Task requirements
Print the data verbatim, starting with its first line and ending with, and including, the line that contains "Looking at the screenshot, I should click(x=951, y=44).".

Data section
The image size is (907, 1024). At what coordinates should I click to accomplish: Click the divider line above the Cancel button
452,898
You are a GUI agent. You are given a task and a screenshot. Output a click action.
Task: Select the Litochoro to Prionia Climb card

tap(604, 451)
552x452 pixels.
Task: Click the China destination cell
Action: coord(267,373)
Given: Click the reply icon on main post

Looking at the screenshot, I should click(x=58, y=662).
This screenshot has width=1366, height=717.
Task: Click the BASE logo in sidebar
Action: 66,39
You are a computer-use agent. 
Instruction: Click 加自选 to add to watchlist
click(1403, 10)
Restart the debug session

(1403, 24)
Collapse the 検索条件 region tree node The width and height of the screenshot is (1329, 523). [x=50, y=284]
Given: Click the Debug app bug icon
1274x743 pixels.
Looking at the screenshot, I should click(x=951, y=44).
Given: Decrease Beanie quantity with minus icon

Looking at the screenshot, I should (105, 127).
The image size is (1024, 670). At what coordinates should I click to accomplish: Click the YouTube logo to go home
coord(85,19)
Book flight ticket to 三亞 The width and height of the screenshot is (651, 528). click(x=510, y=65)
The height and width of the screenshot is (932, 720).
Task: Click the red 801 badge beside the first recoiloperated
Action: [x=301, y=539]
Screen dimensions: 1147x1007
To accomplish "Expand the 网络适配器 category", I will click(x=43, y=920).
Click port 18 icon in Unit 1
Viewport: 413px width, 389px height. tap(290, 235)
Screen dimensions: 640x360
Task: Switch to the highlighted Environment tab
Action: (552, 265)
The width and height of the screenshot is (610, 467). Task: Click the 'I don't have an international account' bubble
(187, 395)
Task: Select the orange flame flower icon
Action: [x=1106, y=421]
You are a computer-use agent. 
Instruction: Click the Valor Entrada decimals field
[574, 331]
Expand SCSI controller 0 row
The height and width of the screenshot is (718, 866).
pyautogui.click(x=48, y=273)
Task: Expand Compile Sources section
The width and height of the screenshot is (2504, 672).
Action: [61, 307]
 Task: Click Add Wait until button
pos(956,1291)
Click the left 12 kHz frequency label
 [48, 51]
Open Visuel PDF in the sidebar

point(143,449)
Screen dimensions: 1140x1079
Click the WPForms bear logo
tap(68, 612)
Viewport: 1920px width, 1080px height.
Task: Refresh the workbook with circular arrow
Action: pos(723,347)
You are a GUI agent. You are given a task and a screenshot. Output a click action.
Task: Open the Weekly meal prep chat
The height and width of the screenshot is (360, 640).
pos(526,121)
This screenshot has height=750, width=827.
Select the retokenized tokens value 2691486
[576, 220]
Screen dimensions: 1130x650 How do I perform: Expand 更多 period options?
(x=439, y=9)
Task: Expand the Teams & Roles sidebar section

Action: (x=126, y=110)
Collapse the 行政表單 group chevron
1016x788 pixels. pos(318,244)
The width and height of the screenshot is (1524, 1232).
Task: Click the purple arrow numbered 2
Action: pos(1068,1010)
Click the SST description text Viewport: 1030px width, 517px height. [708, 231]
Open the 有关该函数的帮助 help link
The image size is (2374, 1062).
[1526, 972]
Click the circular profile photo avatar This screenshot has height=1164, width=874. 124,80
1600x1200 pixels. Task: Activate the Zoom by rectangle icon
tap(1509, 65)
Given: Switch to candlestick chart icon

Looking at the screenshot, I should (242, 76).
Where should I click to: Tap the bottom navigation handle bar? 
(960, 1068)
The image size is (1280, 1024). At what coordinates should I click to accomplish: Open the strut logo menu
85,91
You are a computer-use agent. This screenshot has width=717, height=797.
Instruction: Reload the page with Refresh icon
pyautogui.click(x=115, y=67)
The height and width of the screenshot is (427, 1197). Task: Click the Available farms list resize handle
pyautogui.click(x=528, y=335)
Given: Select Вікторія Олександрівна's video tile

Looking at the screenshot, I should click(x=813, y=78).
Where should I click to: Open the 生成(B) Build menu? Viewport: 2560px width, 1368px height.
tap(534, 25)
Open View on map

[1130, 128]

Written answer
The image size is (907, 1024). At what coordinates should I click to accomplish: Click the divider line above the Cancel button
452,898
You are a GUI agent. You are given a task and a screenshot. Output a click action.
Task: Select the Litochoro to Prionia Climb card

tap(604, 451)
552x452 pixels.
Task: Click the China destination cell
Action: coord(267,373)
Given: Click the reply icon on main post

Looking at the screenshot, I should click(x=58, y=662).
This screenshot has width=1366, height=717.
Task: Click the BASE logo in sidebar
Action: 66,39
You are a computer-use agent. 
Instruction: Click 加自选 to add to watchlist
click(1403, 10)
Restart the debug session

(1403, 24)
Collapse the 検索条件 region tree node The width and height of the screenshot is (1329, 523). [x=50, y=284]
Given: Click the Debug app bug icon
1274x743 pixels.
Looking at the screenshot, I should click(x=951, y=44).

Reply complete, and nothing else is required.